- ABOUT THIS EXERCISE -
Leave the images out and repeat the data exactly as given.

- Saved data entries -
━━━━━━━━━━
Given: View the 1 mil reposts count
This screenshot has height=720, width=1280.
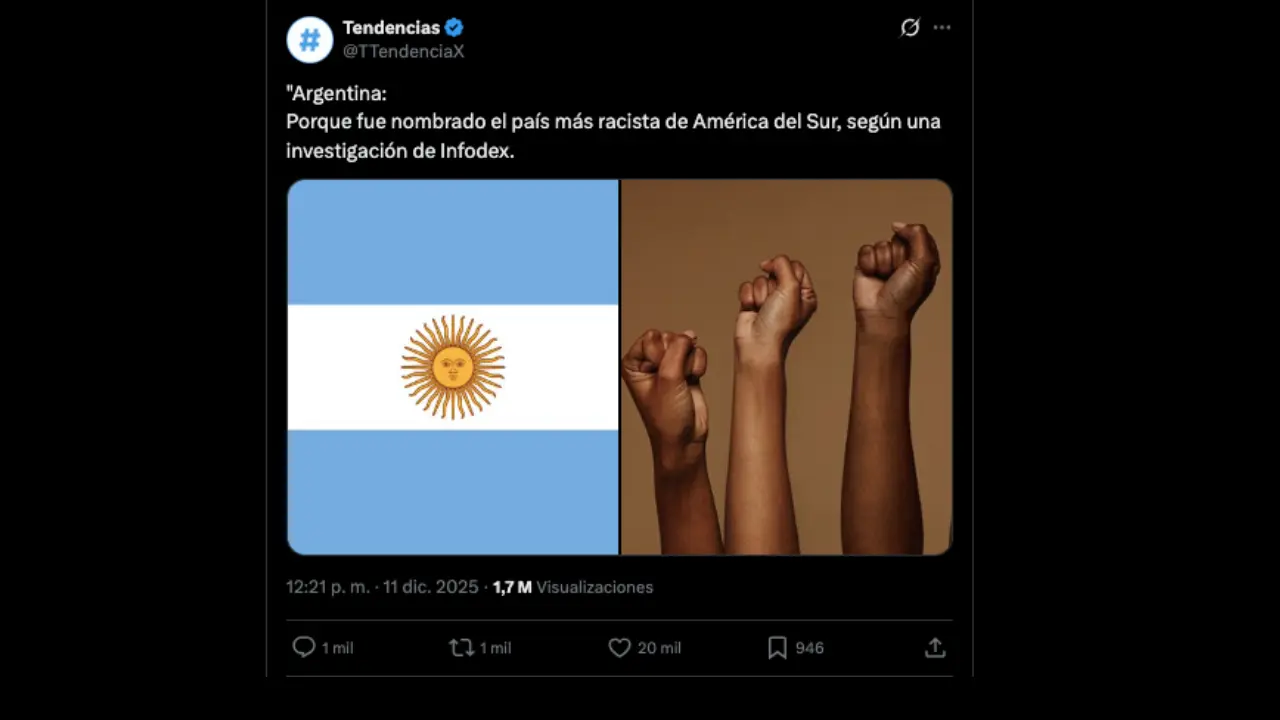Looking at the screenshot, I should [496, 648].
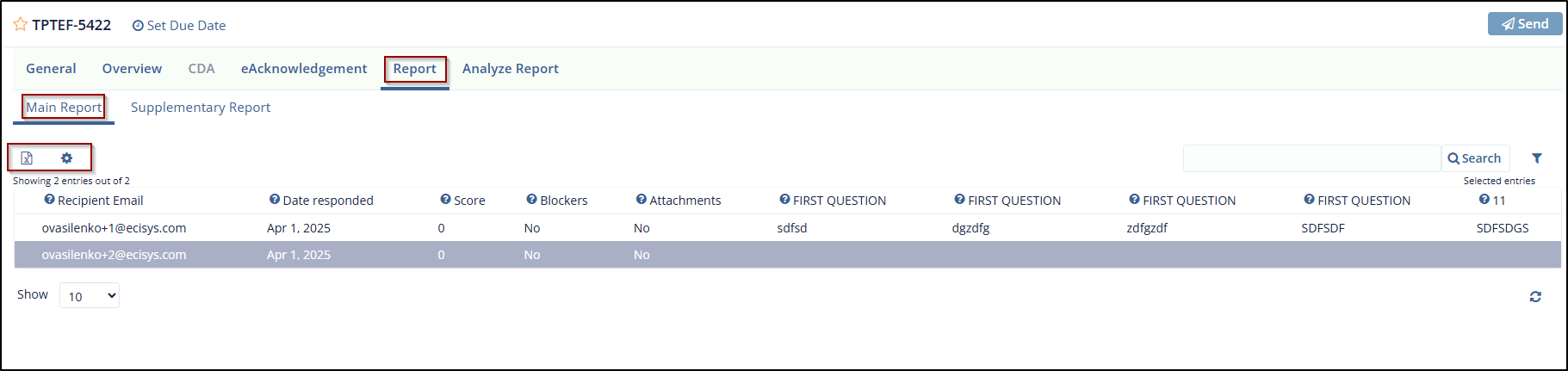The height and width of the screenshot is (371, 1568).
Task: Show help for Score column
Action: (445, 200)
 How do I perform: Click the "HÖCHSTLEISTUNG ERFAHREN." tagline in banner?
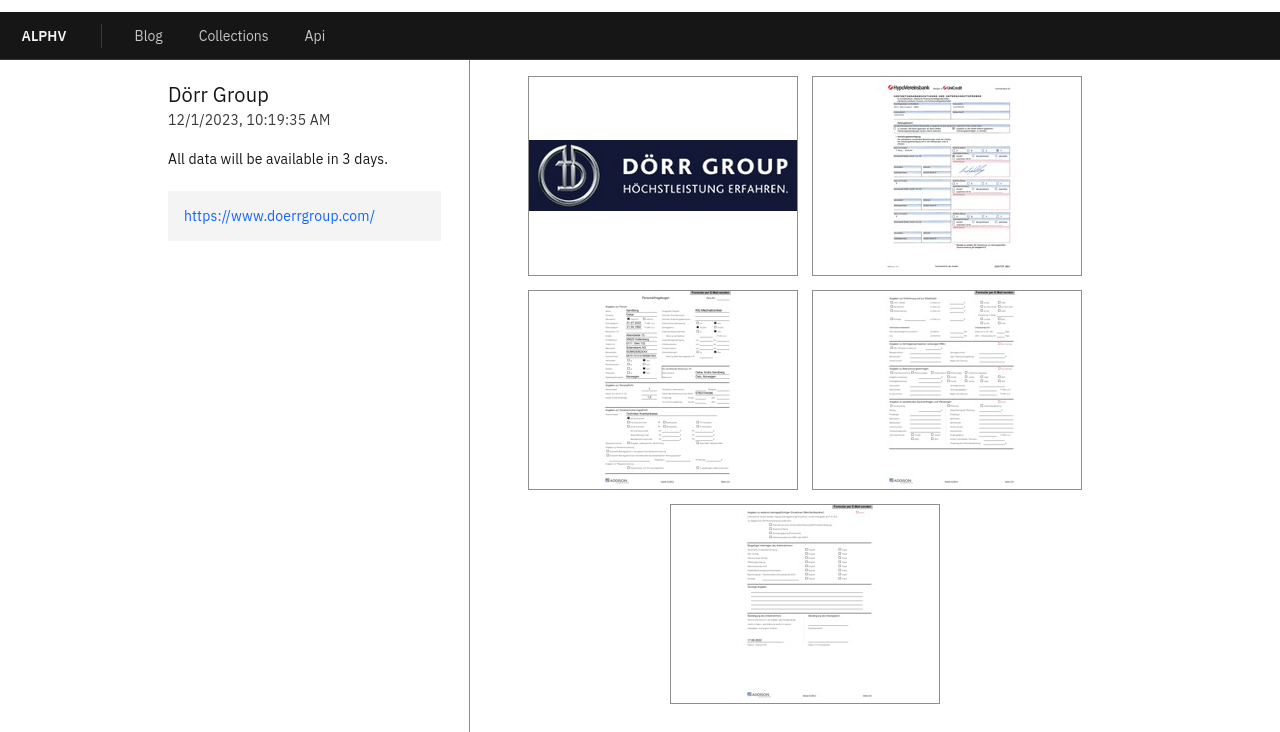click(705, 188)
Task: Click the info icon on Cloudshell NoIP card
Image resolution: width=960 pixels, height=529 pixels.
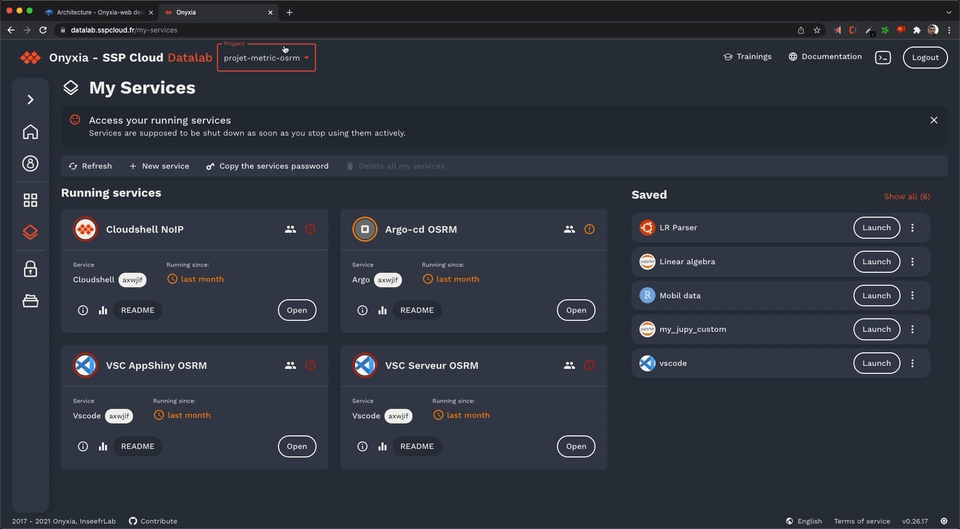Action: coord(83,310)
━━━━━━━━━━
- EXERCISE RESULT -
Given: View the 1 mil reposts count
This screenshot has height=720, width=1280.
Looking at the screenshot, I should [496, 648].
The height and width of the screenshot is (371, 1568).
Task: Show help for Score column
Action: (445, 200)
 How do I perform: Click the "HÖCHSTLEISTUNG ERFAHREN." tagline in banner?
click(705, 188)
Task: Click the info icon on Cloudshell NoIP card
Image resolution: width=960 pixels, height=529 pixels.
Action: coord(83,310)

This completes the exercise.